Provided data:
------------------------------------------------
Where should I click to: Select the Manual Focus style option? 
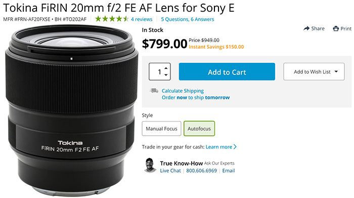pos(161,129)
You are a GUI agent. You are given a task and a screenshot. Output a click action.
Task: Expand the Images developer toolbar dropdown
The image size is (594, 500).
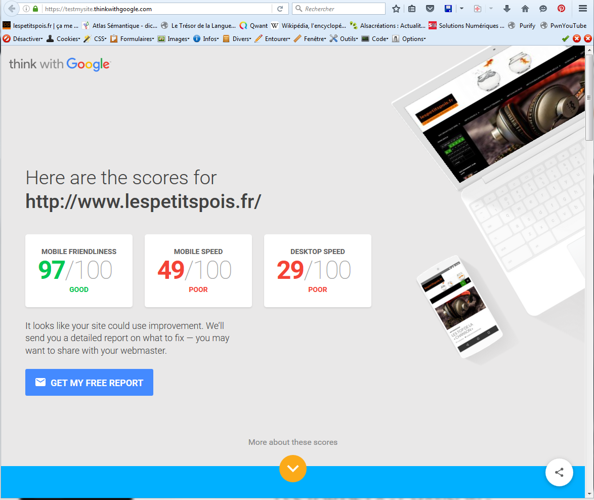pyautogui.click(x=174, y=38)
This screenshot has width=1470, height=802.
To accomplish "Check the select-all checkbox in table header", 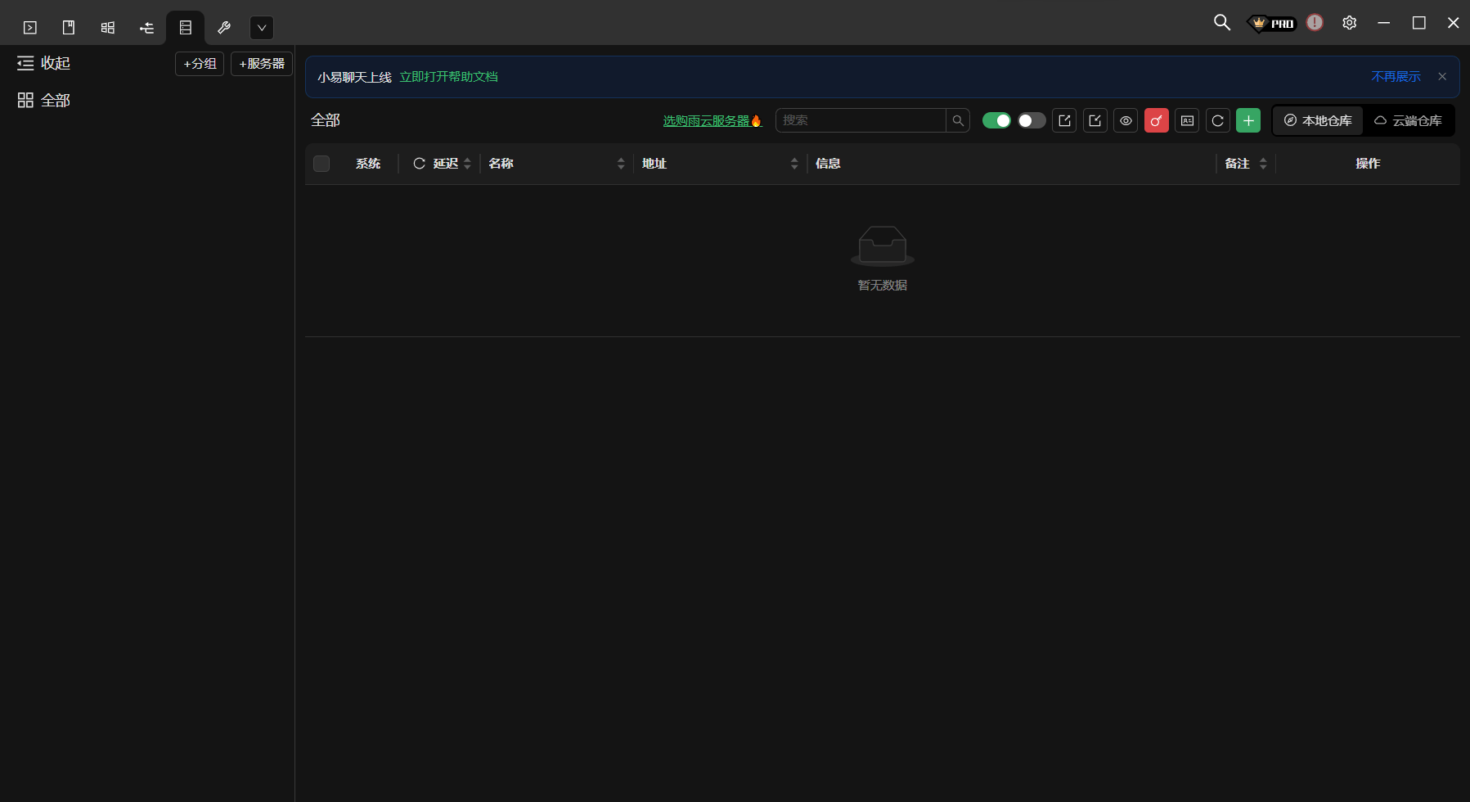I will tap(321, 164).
------------------------------------------------
Objective: Can you return, word for word, the lines of the listing from its first line through the line that contains "pos(161,129)", including both ends, and leave the pictures out?

Final answer:
Where should I click to: Select the Manual Focus style option? 
pos(161,129)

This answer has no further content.